(依頼内容)
データの先頭から「(712, 137).」を含む行までを、その行も含めて一字一句変えずに書き写してください。

(利用可能なデータ)
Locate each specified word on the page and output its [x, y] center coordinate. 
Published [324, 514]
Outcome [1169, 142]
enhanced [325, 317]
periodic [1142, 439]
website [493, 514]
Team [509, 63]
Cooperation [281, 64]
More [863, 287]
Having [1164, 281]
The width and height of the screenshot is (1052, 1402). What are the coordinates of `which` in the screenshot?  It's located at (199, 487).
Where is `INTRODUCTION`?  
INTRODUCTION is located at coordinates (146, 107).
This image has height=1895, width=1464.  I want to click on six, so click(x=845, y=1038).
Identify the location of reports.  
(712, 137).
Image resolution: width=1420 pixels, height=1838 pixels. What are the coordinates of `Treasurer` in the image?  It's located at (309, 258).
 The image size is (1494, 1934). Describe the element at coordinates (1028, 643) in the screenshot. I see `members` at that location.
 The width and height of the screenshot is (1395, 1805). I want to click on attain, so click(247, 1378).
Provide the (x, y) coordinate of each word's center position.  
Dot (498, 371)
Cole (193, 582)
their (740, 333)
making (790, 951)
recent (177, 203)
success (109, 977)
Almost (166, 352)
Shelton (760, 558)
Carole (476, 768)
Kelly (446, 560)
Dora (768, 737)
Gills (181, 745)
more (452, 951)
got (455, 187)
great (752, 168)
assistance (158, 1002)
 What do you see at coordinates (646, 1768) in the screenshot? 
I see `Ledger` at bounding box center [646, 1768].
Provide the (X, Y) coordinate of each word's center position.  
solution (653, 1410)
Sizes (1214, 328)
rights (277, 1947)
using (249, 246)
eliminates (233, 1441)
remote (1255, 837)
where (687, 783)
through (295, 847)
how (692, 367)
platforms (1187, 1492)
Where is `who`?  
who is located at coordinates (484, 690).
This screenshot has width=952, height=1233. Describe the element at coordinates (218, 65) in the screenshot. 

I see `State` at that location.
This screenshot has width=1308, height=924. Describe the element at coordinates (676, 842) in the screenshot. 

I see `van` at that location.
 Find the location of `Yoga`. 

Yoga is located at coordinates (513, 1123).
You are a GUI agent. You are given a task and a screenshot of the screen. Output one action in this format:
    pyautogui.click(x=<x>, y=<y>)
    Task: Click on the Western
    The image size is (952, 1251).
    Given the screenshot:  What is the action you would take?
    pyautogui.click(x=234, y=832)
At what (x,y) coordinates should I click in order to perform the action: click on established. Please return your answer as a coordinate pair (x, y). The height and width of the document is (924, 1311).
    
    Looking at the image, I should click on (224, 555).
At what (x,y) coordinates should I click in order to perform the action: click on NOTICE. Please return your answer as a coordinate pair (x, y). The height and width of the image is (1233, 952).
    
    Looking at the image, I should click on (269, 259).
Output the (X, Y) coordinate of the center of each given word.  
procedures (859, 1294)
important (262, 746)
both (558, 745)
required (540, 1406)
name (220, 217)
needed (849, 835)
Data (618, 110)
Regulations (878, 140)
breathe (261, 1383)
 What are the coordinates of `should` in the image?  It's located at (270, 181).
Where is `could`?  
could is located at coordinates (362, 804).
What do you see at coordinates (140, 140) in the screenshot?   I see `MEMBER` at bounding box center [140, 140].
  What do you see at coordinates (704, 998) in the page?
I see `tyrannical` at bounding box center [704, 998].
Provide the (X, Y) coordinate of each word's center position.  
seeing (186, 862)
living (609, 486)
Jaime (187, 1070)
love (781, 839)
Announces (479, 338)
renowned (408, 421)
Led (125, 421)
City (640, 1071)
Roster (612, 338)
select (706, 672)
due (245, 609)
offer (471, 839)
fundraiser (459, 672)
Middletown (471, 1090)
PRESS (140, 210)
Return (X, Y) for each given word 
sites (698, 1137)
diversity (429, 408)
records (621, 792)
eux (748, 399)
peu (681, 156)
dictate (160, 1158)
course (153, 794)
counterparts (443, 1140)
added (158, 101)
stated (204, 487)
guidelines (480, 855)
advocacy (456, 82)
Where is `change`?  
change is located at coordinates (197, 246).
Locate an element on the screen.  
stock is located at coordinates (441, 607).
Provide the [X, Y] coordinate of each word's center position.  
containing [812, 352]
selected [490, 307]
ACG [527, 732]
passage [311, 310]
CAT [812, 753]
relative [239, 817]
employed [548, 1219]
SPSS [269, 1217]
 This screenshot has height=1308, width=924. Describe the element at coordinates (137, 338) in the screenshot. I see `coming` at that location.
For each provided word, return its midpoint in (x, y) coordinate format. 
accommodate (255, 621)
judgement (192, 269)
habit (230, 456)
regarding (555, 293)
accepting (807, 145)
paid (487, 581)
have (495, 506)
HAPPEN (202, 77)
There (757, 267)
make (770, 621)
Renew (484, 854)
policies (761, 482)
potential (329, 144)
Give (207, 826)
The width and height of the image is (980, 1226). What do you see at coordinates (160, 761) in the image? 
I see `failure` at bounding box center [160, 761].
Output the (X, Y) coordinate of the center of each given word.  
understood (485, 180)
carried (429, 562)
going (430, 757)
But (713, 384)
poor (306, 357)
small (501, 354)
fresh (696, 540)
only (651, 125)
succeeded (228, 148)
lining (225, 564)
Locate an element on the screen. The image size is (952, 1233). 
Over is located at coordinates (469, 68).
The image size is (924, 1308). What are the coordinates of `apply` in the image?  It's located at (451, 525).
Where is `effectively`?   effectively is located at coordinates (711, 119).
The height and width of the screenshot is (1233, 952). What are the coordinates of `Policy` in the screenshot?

(実行結果)
Locate each specified word on the page and output its [x, y] center coordinate. 
Published [324, 514]
Outcome [1169, 142]
enhanced [325, 317]
periodic [1142, 439]
website [493, 514]
Team [509, 63]
Cooperation [281, 64]
More [863, 287]
Having [1164, 281]
The width and height of the screenshot is (1052, 1402). What are the coordinates of `which` in the screenshot?  It's located at (199, 487).
Where is `INTRODUCTION`?  
INTRODUCTION is located at coordinates (146, 107).
This image has height=1895, width=1464.  I want to click on six, so click(x=845, y=1038).
Identify the location of reports.  
(712, 137).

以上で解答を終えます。